Indeks Pembangunan Manusia Tabalong Meningkat

 175 total views,  1 views today

Monumen Tanjung Puri. (Gambar: Istimewa)

“Tahun 2022 nilai IPM dari 72,60 menjadi 73,13, Tabalong konsisten bertahan di peringkat 3”, ujar Bupati Tabalong H Anang Syakhfiani.

TANJUNG, Mercubenua.net – Indeks Pembangunan Manusia (IPM) Kabupaten Tabalong terus membaik dengan konsisten naik setia tahunnya.

Masih tetap berada pada jajaran Tiga besar di Kalimantan Selatan pada tahun sebelumnya nilai IPM Tabalong adalah 72,60 dan di Tahun 2022 naik menjadi 73,13.

Peningkatan IPM tersebut memberikan pengaruh terhadap menjadi terkenalnya Kabupaten Tabalong. Pasalnya semula, Bumi Sarabakawa angka IPMnya berada di peringkat 10 dari 12 Kabupaten/Kota di Kalsel dan berhasil menjadi peringkat 3 dibawah Kota Banjarbaru dan Banjarmasin.

Hal tersebut disampaikan Bupati Tabalong H Anang Syakhfiani beberapa waktu lalu saat sampaikan arahan dalam Forum Konsultasi Publik dalam rangka penyusunan Rancangan Awal Rencana Pemerintah Daerah (RKPD) Kabupaten Tabalong Tahun 2024 di Tanjung.

“Tahun 2022 nilai IPM dari 72,60 menjadi 73,13, Tabalong konsisten bertahan di peringkat 3”, ujar Bupati Tabalong H Anang Syakhfiani.

Ia mengungkapkan kekurangan Tabalong dalam meningkatkan angka IPM hanya pada pengeluaran perkapita.
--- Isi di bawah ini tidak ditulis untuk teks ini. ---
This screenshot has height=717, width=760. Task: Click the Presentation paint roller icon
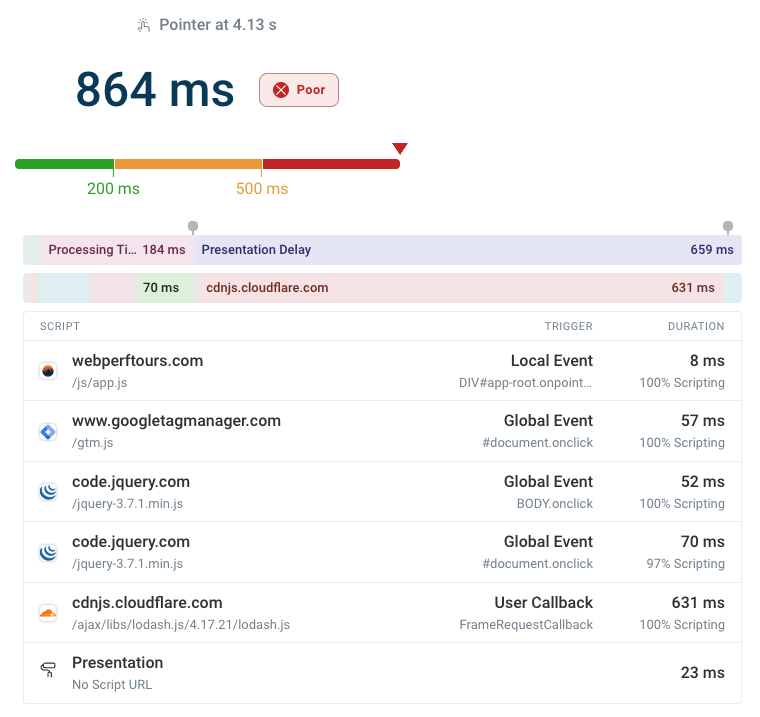[47, 672]
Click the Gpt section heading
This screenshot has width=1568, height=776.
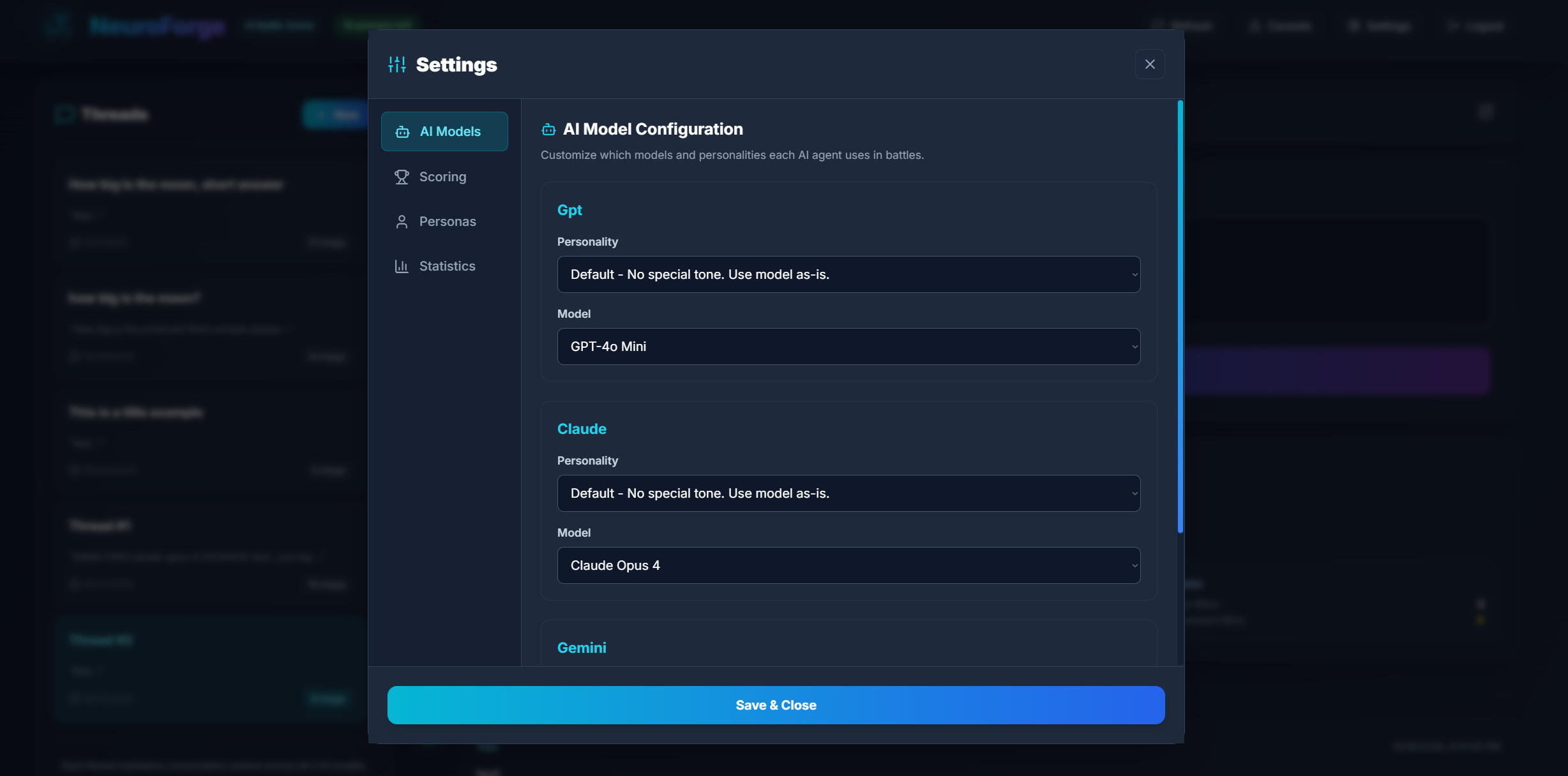(x=569, y=210)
Oleh sebab itu, ia meminta untuk menggeser sebagian belanja daerah terkait desa ke dana desa yang akan berdampak terhadap peningkatan IPM ini.

“Kalau perlu kita buat lagi peraturan bupati yang pernah kita terbitkan pada tahun 2014 misalnya 50 persen dari ADD harus digunakan untuk membangun infrastruktur yang harus menggunakan tenaga lokal dengan sistem padat karya, termasuk harus membeli material lokal yang akan multiplayer efek”, jelas Bupati. (mer/din)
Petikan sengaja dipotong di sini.